OBJECTIVE
Render the entries from the line with "Where should I click to: Click the May" to the line with "[x=104, y=746]" as a JSON list of strings, one string per line, leaving out blank lines.

─── INPUT DATA ───

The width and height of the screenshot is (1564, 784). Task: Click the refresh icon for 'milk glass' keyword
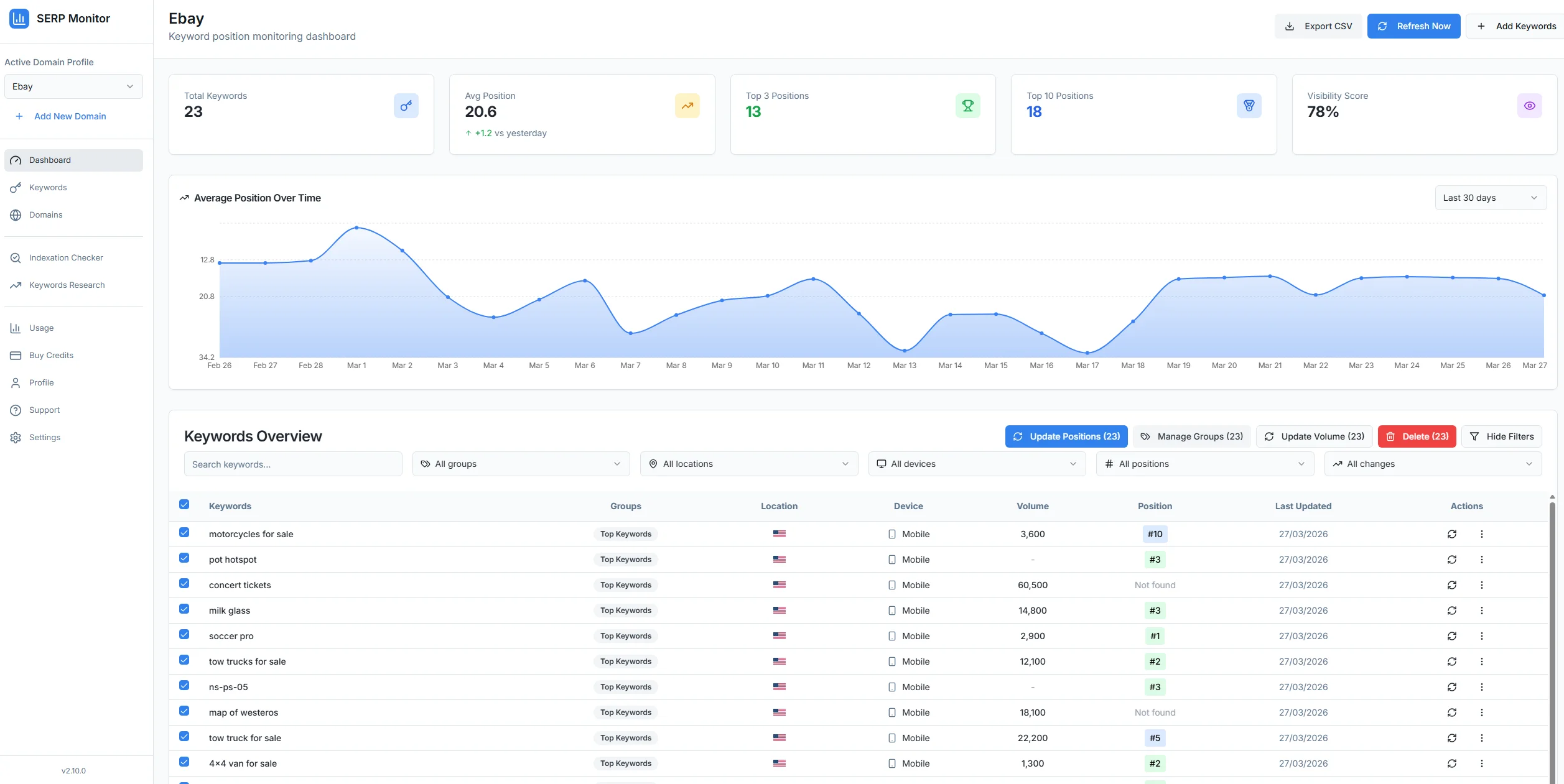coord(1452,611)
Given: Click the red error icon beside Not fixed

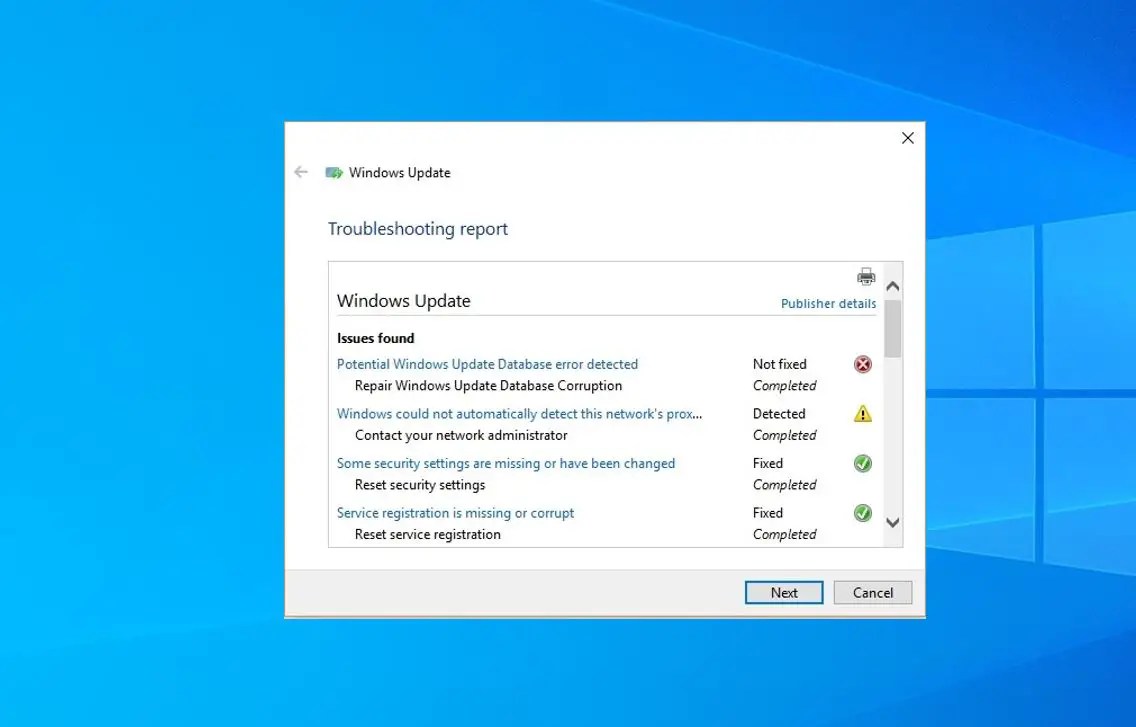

───
─── INPUT DATA ───

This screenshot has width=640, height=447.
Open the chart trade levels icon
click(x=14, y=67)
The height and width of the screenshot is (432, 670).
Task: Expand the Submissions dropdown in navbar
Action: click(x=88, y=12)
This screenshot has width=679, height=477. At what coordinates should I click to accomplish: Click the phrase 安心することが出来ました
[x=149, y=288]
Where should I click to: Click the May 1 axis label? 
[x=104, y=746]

───
─── INPUT DATA ───

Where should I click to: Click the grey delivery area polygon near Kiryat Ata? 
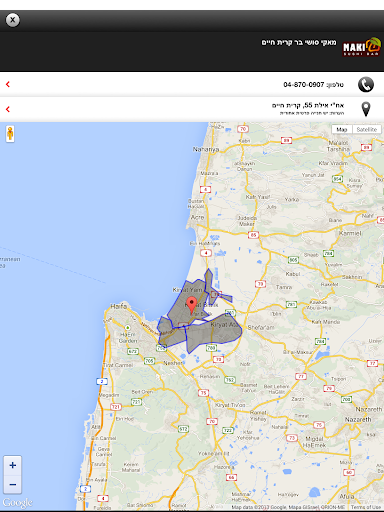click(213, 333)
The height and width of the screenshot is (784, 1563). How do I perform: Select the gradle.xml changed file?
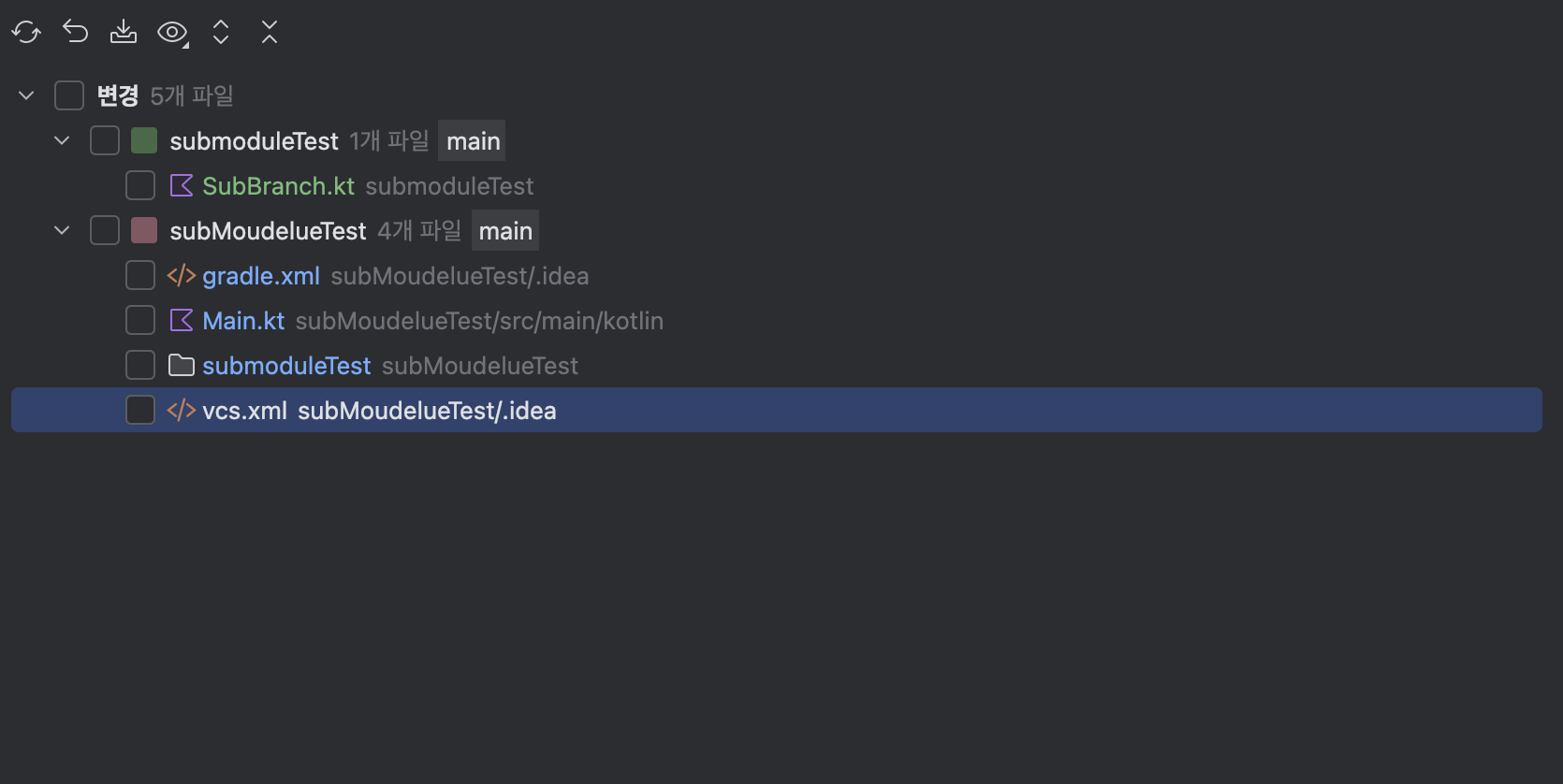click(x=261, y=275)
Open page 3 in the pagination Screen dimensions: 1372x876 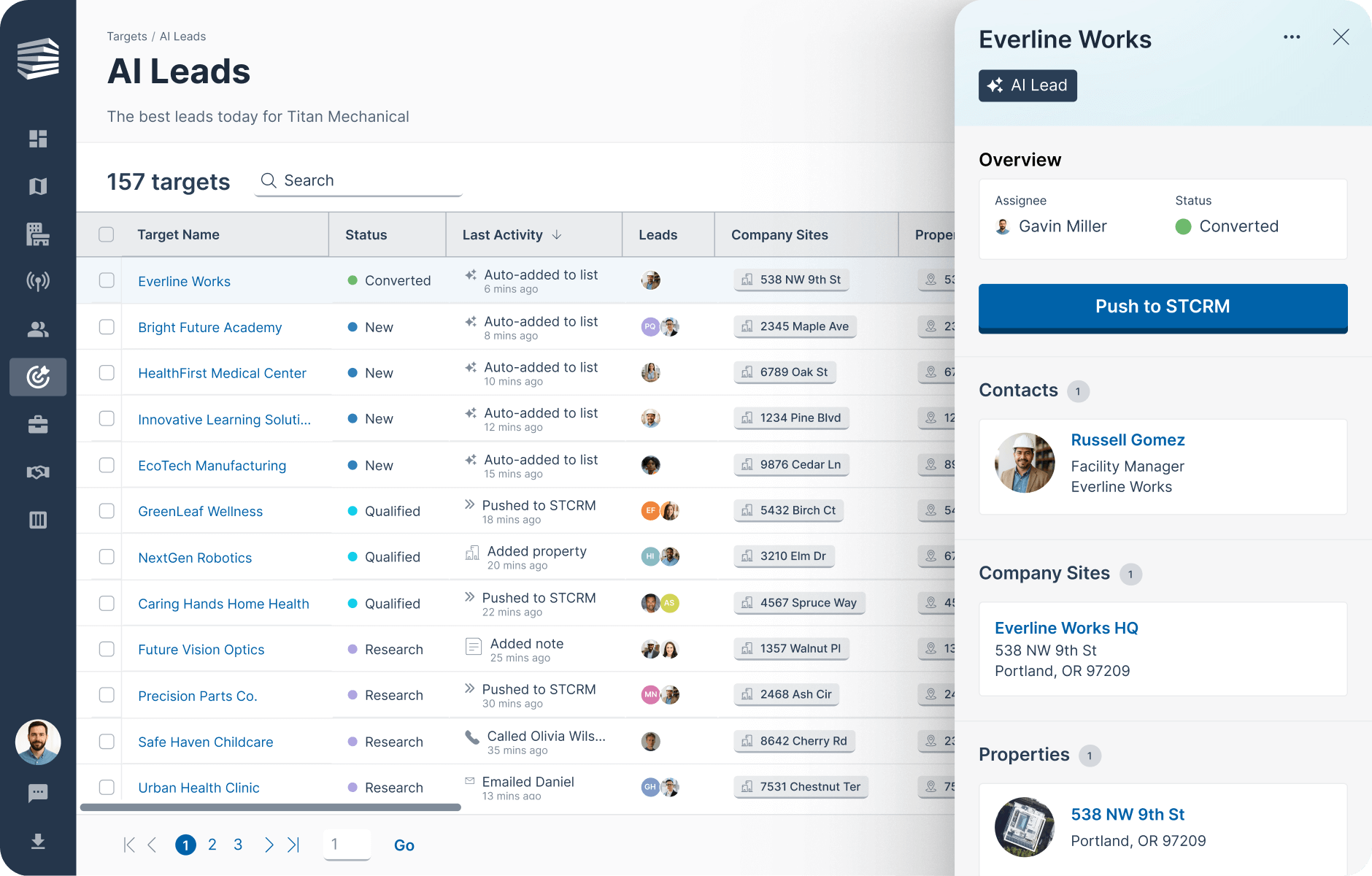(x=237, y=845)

───

REPLY
[
  "Where should I click to: Click the May 1 axis label? ",
  "[x=104, y=746]"
]